The Georgia Bureau of Investigation has doubled down on its efforts to investigate and close cases that were previously left unsolved. The state agency has formally formed a cold case unit that will focus exclusively on longstanding unsolved cases, GBI Director Vic Reynolds told the Atlanta Journal-Constitution.

The six-person team began quietly meeting earlier this year to revisit cases that haven’t been closed but may be solvable, he said. Though the cold case unit has not released specific details on which cases it plans to tackle, some of the GBI’s cases have been open for nearly 40 years.

It’s long been a concern for the agency’s leadership, according to Reynolds. The director said that shortly after being appointed in February 2019, he met with inspectors across the GBI’s 15 regional offices.

“One of the things that consistently came up was frustrations that agents couldn’t spend more time on them,” he said.

It was a familiar tune to Reynolds, who as Cobb County’s district attorney formed a cold case unit within his office to dedicate more resources and manpower to their unsolved cases.

“The problem with these cases is that we pick it up, start looking at it and then, boom. Another one happens,” Reynolds said.

The GBI’s unit is comprised of investigators who had previously retired from the agency, Reynolds said. That includes the unit’s leader, 34-year GBI veteran Chris Tolbert, who retired as an inspector in March. According to Reynolds, each member of the team averages 27 years of investigative experience.

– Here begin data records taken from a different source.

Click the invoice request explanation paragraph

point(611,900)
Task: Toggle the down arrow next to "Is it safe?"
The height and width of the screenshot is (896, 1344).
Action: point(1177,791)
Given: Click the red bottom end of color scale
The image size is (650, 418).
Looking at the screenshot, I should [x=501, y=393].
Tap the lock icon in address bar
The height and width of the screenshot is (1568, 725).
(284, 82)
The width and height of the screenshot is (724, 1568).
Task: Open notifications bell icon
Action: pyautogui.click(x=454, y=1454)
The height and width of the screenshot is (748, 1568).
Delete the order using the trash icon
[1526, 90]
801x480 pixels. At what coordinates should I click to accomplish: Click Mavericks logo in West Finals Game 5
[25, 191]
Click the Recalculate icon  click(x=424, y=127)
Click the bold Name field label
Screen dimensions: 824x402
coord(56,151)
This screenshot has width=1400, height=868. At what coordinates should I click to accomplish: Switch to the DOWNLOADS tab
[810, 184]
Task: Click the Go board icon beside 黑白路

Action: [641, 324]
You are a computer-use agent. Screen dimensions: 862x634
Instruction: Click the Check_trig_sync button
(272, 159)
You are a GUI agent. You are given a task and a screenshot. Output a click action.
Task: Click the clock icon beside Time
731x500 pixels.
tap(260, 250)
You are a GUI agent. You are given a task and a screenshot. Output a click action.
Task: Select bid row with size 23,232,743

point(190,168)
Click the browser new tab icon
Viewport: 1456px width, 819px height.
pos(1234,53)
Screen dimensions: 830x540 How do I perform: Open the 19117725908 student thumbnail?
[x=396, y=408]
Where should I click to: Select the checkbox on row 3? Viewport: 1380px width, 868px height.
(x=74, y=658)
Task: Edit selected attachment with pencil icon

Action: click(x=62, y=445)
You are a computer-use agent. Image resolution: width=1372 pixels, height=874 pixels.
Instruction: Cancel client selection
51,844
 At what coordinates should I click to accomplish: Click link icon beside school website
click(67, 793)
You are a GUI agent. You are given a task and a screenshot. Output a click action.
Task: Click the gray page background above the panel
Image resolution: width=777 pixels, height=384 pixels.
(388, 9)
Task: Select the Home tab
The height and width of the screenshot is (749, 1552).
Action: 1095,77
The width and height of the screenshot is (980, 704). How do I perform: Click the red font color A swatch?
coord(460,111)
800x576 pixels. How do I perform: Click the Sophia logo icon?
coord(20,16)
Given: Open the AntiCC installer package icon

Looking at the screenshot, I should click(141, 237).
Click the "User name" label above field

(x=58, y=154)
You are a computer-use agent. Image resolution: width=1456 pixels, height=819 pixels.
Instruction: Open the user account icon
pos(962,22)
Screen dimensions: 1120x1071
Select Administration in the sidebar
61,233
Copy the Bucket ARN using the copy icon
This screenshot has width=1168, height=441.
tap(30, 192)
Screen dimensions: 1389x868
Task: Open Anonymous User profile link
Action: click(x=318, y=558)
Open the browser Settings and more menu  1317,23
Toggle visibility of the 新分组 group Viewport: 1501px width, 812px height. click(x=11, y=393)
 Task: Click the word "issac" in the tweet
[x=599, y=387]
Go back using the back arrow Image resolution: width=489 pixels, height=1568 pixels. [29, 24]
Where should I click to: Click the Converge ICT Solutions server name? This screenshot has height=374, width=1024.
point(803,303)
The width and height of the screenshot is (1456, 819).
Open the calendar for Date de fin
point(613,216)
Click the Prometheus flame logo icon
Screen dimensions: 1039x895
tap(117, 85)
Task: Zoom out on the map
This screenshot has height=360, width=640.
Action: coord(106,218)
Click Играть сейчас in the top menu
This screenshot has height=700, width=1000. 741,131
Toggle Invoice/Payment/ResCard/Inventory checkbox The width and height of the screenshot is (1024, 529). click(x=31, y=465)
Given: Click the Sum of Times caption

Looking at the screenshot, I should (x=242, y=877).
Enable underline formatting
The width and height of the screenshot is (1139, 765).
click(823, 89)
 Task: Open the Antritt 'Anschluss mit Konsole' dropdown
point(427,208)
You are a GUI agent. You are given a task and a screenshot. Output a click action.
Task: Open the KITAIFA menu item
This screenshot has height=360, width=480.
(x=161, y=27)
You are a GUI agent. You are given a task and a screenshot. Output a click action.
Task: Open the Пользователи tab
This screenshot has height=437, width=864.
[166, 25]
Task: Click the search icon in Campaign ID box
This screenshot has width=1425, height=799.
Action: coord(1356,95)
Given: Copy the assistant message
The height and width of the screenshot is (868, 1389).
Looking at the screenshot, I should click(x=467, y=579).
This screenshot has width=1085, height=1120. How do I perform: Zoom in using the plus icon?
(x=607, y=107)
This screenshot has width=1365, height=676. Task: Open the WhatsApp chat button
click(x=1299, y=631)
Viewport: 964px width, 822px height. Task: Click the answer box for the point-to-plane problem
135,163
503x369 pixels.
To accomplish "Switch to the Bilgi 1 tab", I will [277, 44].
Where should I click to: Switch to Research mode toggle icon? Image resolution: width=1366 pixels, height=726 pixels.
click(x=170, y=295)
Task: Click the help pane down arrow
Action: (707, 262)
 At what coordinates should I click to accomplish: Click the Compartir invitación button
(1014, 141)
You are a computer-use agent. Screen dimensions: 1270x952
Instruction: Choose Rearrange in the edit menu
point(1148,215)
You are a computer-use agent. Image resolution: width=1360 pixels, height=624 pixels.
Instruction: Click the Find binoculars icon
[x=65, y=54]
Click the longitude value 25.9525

The unit is still in talks with regional directors to determine which cases will be their initial focus.

“In running a cold case unit, you have to develop solvability criteria,” Reynolds said. “That might be whether or not a case has evidence that may contain unidentified DNA, or that hasn’t been tested. We’ll take on cases we believe have strong solvability factors, and I believe we will start solving cases very soon.”

Reynolds said the cold case unit will collaborate with GBI’s Crime Lab to uncover forensic evidence that could lead to answers in the cases.

In October, the agency announced that information from confessed serial killer Samuel Little coupled with DNA evidence had helped it solve the murder of a woman in Dade County that happened 39 years ago. In January, the crime lab used DNA taken from skeletal remains to determine who killed a 13-year-old girl that disappeared from Warner Robins in 1974.

“They realize this is a priority,” he said. “I don’t anticipate manpower or time being a factor here.”